#### What you are asked to do:
Can you copy every one of the rows below word for word, without changing anything?

#### Stored data:
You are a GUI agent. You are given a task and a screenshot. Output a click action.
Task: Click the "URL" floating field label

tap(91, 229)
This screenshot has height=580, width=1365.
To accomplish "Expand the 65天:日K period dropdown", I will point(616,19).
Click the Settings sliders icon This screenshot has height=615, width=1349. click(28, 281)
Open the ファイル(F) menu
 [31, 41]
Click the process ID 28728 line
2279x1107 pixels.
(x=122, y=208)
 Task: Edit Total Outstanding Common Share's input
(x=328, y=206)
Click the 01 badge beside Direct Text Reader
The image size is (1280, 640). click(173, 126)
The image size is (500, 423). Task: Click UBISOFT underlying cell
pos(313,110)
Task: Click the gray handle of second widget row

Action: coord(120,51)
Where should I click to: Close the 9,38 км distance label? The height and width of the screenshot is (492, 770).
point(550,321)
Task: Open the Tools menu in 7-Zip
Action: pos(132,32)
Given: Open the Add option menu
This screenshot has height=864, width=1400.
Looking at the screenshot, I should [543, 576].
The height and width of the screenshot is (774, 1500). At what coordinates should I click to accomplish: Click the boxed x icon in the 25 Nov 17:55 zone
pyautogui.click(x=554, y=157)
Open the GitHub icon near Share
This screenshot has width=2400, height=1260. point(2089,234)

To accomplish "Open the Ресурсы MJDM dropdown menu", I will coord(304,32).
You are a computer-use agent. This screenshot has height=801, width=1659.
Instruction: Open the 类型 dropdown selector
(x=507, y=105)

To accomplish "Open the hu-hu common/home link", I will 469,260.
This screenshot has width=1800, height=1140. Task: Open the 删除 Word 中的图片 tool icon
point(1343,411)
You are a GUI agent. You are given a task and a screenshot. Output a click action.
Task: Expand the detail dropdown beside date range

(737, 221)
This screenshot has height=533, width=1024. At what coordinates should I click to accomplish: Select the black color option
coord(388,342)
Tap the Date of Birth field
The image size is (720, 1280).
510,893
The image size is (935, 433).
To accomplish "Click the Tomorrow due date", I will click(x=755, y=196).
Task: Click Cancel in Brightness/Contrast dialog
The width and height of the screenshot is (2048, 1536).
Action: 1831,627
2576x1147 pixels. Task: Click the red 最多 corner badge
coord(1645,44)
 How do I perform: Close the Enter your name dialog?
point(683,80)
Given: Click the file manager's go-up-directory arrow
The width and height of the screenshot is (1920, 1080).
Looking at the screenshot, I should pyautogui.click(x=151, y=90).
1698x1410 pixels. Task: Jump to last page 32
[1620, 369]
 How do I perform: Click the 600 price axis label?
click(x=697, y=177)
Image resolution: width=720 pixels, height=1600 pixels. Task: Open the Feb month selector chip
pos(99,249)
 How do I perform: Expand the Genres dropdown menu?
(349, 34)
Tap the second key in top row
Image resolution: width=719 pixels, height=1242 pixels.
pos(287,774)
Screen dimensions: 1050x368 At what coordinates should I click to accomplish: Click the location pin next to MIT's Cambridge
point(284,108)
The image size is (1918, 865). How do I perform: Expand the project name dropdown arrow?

#### Answer for this exercise:
You are a GUI agent. You are given a task and a screenshot. Output a click action.
Task: Click the "URL" floating field label

tap(91, 229)
This screenshot has height=580, width=1365.
To accomplish "Expand the 65天:日K period dropdown", I will point(616,19).
Click the Settings sliders icon This screenshot has height=615, width=1349. click(28, 281)
Open the ファイル(F) menu
 [31, 41]
Click the process ID 28728 line
2279x1107 pixels.
(x=122, y=208)
 Task: Edit Total Outstanding Common Share's input
(x=328, y=206)
Click the 01 badge beside Direct Text Reader
The image size is (1280, 640). click(173, 126)
The image size is (500, 423). Task: Click UBISOFT underlying cell
pos(313,110)
Task: Click the gray handle of second widget row

Action: coord(120,51)
Where should I click to: Close the 9,38 км distance label? The height and width of the screenshot is (492, 770).
point(550,321)
Task: Open the Tools menu in 7-Zip
Action: pos(132,32)
Given: Open the Add option menu
This screenshot has height=864, width=1400.
Looking at the screenshot, I should [543, 576].
The height and width of the screenshot is (774, 1500). At what coordinates should I click to accomplish: Click the boxed x icon in the 25 Nov 17:55 zone
pyautogui.click(x=554, y=157)
Open the GitHub icon near Share
This screenshot has width=2400, height=1260. point(2089,234)

To accomplish "Open the Ресурсы MJDM dropdown menu", I will coord(304,32).
You are a computer-use agent. This screenshot has height=801, width=1659.
Instruction: Open the 类型 dropdown selector
(x=507, y=105)

To accomplish "Open the hu-hu common/home link", I will 469,260.
This screenshot has width=1800, height=1140. Task: Open the 删除 Word 中的图片 tool icon
point(1343,411)
You are a GUI agent. You are given a task and a screenshot. Output a click action.
Task: Expand the detail dropdown beside date range

(737, 221)
This screenshot has height=533, width=1024. At what coordinates should I click to accomplish: Select the black color option
coord(388,342)
Tap the Date of Birth field
The image size is (720, 1280).
510,893
The image size is (935, 433).
To accomplish "Click the Tomorrow due date", I will click(x=755, y=196).
Task: Click Cancel in Brightness/Contrast dialog
The width and height of the screenshot is (2048, 1536).
Action: 1831,627
2576x1147 pixels. Task: Click the red 最多 corner badge
coord(1645,44)
 How do I perform: Close the Enter your name dialog?
point(683,80)
Given: Click the file manager's go-up-directory arrow
The width and height of the screenshot is (1920, 1080).
Looking at the screenshot, I should pyautogui.click(x=151, y=90).
1698x1410 pixels. Task: Jump to last page 32
[1620, 369]
 How do I perform: Click the 600 price axis label?
click(x=697, y=177)
Image resolution: width=720 pixels, height=1600 pixels. Task: Open the Feb month selector chip
pos(99,249)
 How do I perform: Expand the Genres dropdown menu?
(349, 34)
Tap the second key in top row
Image resolution: width=719 pixels, height=1242 pixels.
pos(287,774)
Screen dimensions: 1050x368 At what coordinates should I click to accomplish: Click the location pin next to MIT's Cambridge
point(284,108)
The image size is (1918, 865). How do I perform: Expand the project name dropdown arrow?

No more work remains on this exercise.